▶ _What is needed_: Take every entry below and copy it out word for word.

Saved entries
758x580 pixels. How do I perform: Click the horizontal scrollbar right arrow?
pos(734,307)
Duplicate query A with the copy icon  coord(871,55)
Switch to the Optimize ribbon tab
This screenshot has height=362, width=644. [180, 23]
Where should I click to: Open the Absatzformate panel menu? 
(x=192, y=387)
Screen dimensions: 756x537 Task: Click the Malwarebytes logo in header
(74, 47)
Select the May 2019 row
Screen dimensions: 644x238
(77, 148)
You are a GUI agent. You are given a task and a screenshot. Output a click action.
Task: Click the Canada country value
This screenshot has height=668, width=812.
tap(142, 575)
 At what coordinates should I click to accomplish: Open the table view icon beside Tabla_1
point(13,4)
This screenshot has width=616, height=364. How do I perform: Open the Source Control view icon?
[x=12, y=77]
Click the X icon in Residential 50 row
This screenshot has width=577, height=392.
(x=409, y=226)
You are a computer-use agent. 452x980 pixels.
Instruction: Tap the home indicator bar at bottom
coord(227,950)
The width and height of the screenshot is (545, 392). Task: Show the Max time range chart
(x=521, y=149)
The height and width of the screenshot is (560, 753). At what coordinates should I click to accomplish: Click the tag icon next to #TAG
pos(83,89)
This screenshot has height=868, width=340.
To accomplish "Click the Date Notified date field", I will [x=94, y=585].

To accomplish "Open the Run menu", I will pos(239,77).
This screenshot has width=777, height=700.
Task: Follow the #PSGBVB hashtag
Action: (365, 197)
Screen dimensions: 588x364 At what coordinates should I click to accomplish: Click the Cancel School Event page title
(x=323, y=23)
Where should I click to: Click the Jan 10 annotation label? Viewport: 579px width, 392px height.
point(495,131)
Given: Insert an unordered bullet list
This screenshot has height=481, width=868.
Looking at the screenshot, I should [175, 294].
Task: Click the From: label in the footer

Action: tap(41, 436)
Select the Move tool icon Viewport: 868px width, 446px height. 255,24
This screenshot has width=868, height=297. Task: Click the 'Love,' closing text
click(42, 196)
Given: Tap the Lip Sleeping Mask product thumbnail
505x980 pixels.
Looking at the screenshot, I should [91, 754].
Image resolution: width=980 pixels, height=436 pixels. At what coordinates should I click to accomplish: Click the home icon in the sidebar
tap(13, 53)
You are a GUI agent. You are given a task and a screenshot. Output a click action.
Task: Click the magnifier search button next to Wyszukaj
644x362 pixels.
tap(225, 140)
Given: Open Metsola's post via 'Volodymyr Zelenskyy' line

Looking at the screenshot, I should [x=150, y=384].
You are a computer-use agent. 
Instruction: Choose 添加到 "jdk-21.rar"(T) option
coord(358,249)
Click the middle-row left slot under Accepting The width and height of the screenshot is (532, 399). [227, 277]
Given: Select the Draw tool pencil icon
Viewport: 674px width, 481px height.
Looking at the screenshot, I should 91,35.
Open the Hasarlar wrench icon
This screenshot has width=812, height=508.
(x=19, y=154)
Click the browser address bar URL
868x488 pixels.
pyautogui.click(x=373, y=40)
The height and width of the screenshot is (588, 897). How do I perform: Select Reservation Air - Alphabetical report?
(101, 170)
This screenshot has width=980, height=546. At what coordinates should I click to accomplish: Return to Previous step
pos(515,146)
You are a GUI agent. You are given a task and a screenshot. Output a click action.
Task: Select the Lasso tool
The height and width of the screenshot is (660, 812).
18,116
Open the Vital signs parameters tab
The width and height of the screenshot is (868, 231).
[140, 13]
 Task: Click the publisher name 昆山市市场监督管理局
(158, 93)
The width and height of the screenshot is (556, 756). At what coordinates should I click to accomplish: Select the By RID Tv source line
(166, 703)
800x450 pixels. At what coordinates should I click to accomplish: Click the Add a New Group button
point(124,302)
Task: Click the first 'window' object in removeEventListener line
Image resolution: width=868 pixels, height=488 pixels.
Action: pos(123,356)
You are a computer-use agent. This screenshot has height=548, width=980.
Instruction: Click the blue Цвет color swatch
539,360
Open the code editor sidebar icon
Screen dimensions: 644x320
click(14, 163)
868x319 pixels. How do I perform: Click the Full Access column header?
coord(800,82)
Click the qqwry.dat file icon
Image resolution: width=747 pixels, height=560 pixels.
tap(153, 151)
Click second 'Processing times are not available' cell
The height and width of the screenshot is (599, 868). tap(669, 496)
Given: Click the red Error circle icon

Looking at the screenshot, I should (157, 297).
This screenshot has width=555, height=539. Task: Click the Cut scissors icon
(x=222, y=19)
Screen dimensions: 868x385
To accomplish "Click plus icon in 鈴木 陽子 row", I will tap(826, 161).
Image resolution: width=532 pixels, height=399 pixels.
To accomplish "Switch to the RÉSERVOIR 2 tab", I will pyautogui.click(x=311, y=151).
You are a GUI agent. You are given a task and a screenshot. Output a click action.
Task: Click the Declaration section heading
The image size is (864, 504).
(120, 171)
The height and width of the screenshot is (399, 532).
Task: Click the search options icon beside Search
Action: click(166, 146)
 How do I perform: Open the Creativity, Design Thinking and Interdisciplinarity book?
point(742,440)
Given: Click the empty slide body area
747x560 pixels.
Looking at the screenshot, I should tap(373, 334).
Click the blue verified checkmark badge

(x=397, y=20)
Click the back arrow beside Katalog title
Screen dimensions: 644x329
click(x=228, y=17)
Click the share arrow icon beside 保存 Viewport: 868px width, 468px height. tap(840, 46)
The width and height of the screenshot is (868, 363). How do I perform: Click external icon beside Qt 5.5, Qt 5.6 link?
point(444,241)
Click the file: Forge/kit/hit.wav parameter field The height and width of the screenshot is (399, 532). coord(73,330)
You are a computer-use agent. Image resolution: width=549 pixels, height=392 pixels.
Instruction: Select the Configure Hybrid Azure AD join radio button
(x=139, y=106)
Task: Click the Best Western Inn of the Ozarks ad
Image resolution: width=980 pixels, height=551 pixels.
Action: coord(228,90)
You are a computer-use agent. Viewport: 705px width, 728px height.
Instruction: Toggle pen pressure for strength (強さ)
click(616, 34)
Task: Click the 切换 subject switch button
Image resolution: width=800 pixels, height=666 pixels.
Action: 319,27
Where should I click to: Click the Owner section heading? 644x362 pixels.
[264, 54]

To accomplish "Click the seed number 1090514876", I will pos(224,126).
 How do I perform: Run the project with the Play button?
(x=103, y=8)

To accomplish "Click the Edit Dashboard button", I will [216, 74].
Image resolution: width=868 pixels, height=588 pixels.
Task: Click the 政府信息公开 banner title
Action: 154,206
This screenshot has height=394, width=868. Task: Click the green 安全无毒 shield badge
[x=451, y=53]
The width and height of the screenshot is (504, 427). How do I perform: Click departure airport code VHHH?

▶ _Result_:
758x580 pixels. How do I perform: Click the horizontal scrollbar right arrow?
pos(734,307)
Duplicate query A with the copy icon  coord(871,55)
Switch to the Optimize ribbon tab
This screenshot has height=362, width=644. [180, 23]
Where should I click to: Open the Absatzformate panel menu? 
(x=192, y=387)
Screen dimensions: 756x537 Task: Click the Malwarebytes logo in header
(74, 47)
Select the May 2019 row
Screen dimensions: 644x238
(77, 148)
You are a GUI agent. You are given a task and a screenshot. Output a click action.
Task: Click the Canada country value
This screenshot has height=668, width=812.
tap(142, 575)
 At what coordinates should I click to accomplish: Open the table view icon beside Tabla_1
point(13,4)
This screenshot has width=616, height=364. How do I perform: Open the Source Control view icon?
[x=12, y=77]
Click the X icon in Residential 50 row
This screenshot has width=577, height=392.
(x=409, y=226)
You are a computer-use agent. 452x980 pixels.
Instruction: Tap the home indicator bar at bottom
coord(227,950)
The width and height of the screenshot is (545, 392). Task: Show the Max time range chart
(x=521, y=149)
The height and width of the screenshot is (560, 753). At what coordinates should I click to accomplish: Click the tag icon next to #TAG
pos(83,89)
This screenshot has height=868, width=340.
To accomplish "Click the Date Notified date field", I will [x=94, y=585].

To accomplish "Open the Run menu", I will pos(239,77).
This screenshot has width=777, height=700.
Task: Follow the #PSGBVB hashtag
Action: (365, 197)
Screen dimensions: 588x364 At what coordinates should I click to accomplish: Click the Cancel School Event page title
(x=323, y=23)
Where should I click to: Click the Jan 10 annotation label? Viewport: 579px width, 392px height.
point(495,131)
Given: Insert an unordered bullet list
This screenshot has height=481, width=868.
Looking at the screenshot, I should [175, 294].
Task: Click the From: label in the footer

Action: tap(41, 436)
Select the Move tool icon Viewport: 868px width, 446px height. 255,24
This screenshot has width=868, height=297. Task: Click the 'Love,' closing text
click(42, 196)
Given: Tap the Lip Sleeping Mask product thumbnail
505x980 pixels.
Looking at the screenshot, I should [91, 754].
Image resolution: width=980 pixels, height=436 pixels. At what coordinates should I click to accomplish: Click the home icon in the sidebar
tap(13, 53)
You are a GUI agent. You are given a task and a screenshot. Output a click action.
Task: Click the magnifier search button next to Wyszukaj
644x362 pixels.
tap(225, 140)
Given: Open Metsola's post via 'Volodymyr Zelenskyy' line

Looking at the screenshot, I should [x=150, y=384].
You are a computer-use agent. 
Instruction: Choose 添加到 "jdk-21.rar"(T) option
coord(358,249)
Click the middle-row left slot under Accepting The width and height of the screenshot is (532, 399). [227, 277]
Given: Select the Draw tool pencil icon
Viewport: 674px width, 481px height.
Looking at the screenshot, I should 91,35.
Open the Hasarlar wrench icon
This screenshot has width=812, height=508.
(x=19, y=154)
Click the browser address bar URL
868x488 pixels.
pyautogui.click(x=373, y=40)
The height and width of the screenshot is (588, 897). How do I perform: Select Reservation Air - Alphabetical report?
(101, 170)
This screenshot has width=980, height=546. At what coordinates should I click to accomplish: Return to Previous step
pos(515,146)
You are a GUI agent. You are given a task and a screenshot. Output a click action.
Task: Select the Lasso tool
The height and width of the screenshot is (660, 812).
18,116
Open the Vital signs parameters tab
The width and height of the screenshot is (868, 231).
[140, 13]
 Task: Click the publisher name 昆山市市场监督管理局
(158, 93)
The width and height of the screenshot is (556, 756). At what coordinates should I click to accomplish: Select the By RID Tv source line
(166, 703)
800x450 pixels. At what coordinates should I click to accomplish: Click the Add a New Group button
point(124,302)
Task: Click the first 'window' object in removeEventListener line
Image resolution: width=868 pixels, height=488 pixels.
Action: pos(123,356)
You are a computer-use agent. This screenshot has height=548, width=980.
Instruction: Click the blue Цвет color swatch
539,360
Open the code editor sidebar icon
Screen dimensions: 644x320
click(14, 163)
868x319 pixels. How do I perform: Click the Full Access column header?
coord(800,82)
Click the qqwry.dat file icon
Image resolution: width=747 pixels, height=560 pixels.
tap(153, 151)
Click second 'Processing times are not available' cell
The height and width of the screenshot is (599, 868). tap(669, 496)
Given: Click the red Error circle icon

Looking at the screenshot, I should (157, 297).
This screenshot has width=555, height=539. Task: Click the Cut scissors icon
(x=222, y=19)
Screen dimensions: 868x385
To accomplish "Click plus icon in 鈴木 陽子 row", I will tap(826, 161).
Image resolution: width=532 pixels, height=399 pixels.
To accomplish "Switch to the RÉSERVOIR 2 tab", I will pyautogui.click(x=311, y=151).
You are a GUI agent. You are given a task and a screenshot. Output a click action.
Task: Click the Declaration section heading
The image size is (864, 504).
(120, 171)
The height and width of the screenshot is (399, 532).
Task: Click the search options icon beside Search
Action: click(166, 146)
 How do I perform: Open the Creativity, Design Thinking and Interdisciplinarity book?
point(742,440)
Given: Click the empty slide body area
747x560 pixels.
Looking at the screenshot, I should tap(373, 334).
Click the blue verified checkmark badge

(x=397, y=20)
Click the back arrow beside Katalog title
Screen dimensions: 644x329
click(x=228, y=17)
Click the share arrow icon beside 保存 Viewport: 868px width, 468px height. tap(840, 46)
The width and height of the screenshot is (868, 363). How do I perform: Click external icon beside Qt 5.5, Qt 5.6 link?
point(444,241)
Click the file: Forge/kit/hit.wav parameter field The height and width of the screenshot is (399, 532). coord(73,330)
You are a computer-use agent. Image resolution: width=549 pixels, height=392 pixels.
Instruction: Select the Configure Hybrid Azure AD join radio button
(x=139, y=106)
Task: Click the Best Western Inn of the Ozarks ad
Image resolution: width=980 pixels, height=551 pixels.
Action: coord(228,90)
You are a computer-use agent. Viewport: 705px width, 728px height.
Instruction: Toggle pen pressure for strength (強さ)
click(616, 34)
Task: Click the 切换 subject switch button
Image resolution: width=800 pixels, height=666 pixels.
Action: 319,27
Where should I click to: Click the Owner section heading? 644x362 pixels.
[264, 54]

To accomplish "Click the seed number 1090514876", I will pos(224,126).
 How do I perform: Run the project with the Play button?
(x=103, y=8)

To accomplish "Click the Edit Dashboard button", I will [216, 74].
Image resolution: width=868 pixels, height=588 pixels.
Task: Click the 政府信息公开 banner title
Action: 154,206
This screenshot has height=394, width=868. Task: Click the green 安全无毒 shield badge
[x=451, y=53]
The width and height of the screenshot is (504, 427). How do I perform: Click departure airport code VHHH?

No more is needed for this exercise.